Oui « fataliste », il l’était. Chaque événement malheureux qui lui arrivait rencontrait en lui un stoïcisme qui trouvait récompense dans l’au-delà. Pourquoi alors se plaindre ou se défendre? Dieu les punira, tous. Une punition éternelle qui console bien de celle d’une vie si courte. Et pourtant, la punition dans l’au-delà va-t-elle abréger ses souffrances ici-bas? Et pourquoi ceux qui lui font si tort à lui et à tant de miséreux ne subissent-ils pas aussi la sanction des hommes dans ce monde?
« Es-tu prêt à prendre ce qui t’appartient, avec l’aide de Dieu ? ».C’est encore cette phrase qui ne le quitta point lorsque, après avoir tardivement rodé dans les environs en rongeant son frein, il revînt se coucher au fond de sa baraque.
Ce matin lorsque de bonne heure, il sortit de son misérable gîte, le prédicateur l’attendait devant la porte. Il le pria d’entrer, mais il ne voulût pas. Il savait ce qu’il voulait : « Es-tu prêt à prendre ce qui t’appartient, avec l’aide de Dieu ? ». Il acquiesça de la tête.
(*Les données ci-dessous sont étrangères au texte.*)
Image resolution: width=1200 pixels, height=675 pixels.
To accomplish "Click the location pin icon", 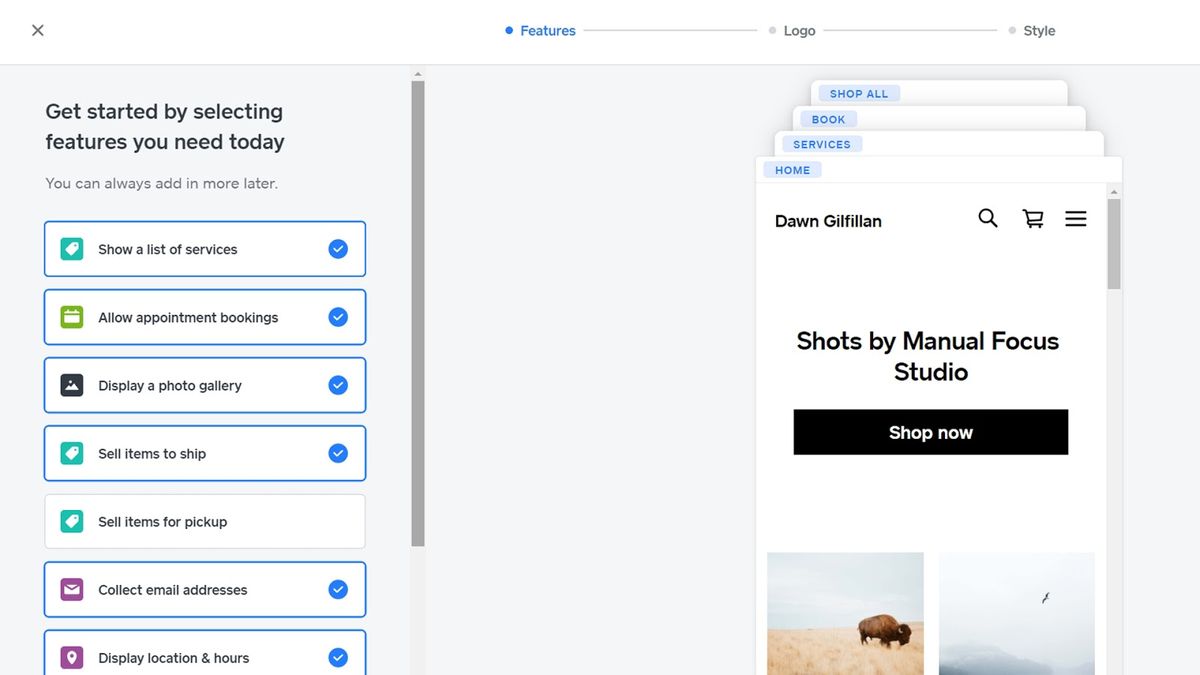I will pyautogui.click(x=71, y=657).
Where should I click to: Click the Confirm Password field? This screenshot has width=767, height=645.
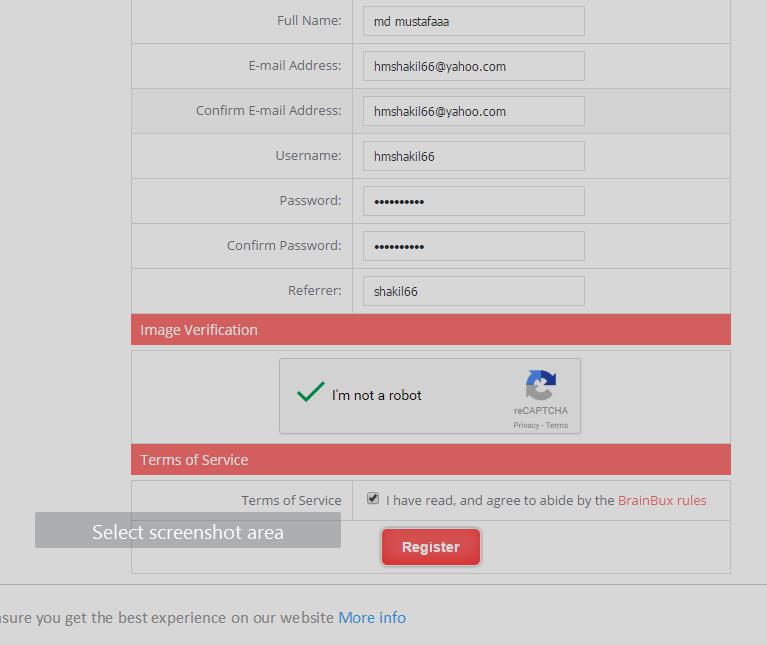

Le « prédicateur » lui tendît alors un paquet qu’il alla déposa près de sa petite famille endormie. Et suivi d’un pas léger le personnage.
Lorsque réveillée par les premiers rayons cuisants du soleil qui filtraient du toit de la baraque, la mère de la petite famille déballa le curieux paquet posé à ses pieds, elle y trouva de l’argent. « D’où cela pouvait-il bien provenir, se dît-elle. Je demanderai à mon fils quand il reviendra de la Mosquée ».
La mère attendit, toute la journée. Toute la soirée. Toute la semaine…toute la vie. Son ainé ne revînt jamais.
Personne ne sût jamais la vérité sur la disparition du fils ainé de cette pauvre famille qui vit encore dans les taudis. Personne à part un prédicateur qui vînt un soir dans une mosquée où il rencontra, un laissé-pour compte d’une société corrompue et qui était encore malgré sa misère, un être qui croyait que son sacrifice pouvait changer les choses….
Et tous les soirs le petit bras du petit frère glissait hors de l’étroite couverture qui recouvrait la petite famille, et il ne trouvait personne pour l’y ramener.
« Es-tu prêt à prendre ce qui t’appartient, avec l’aide de Dieu ? ».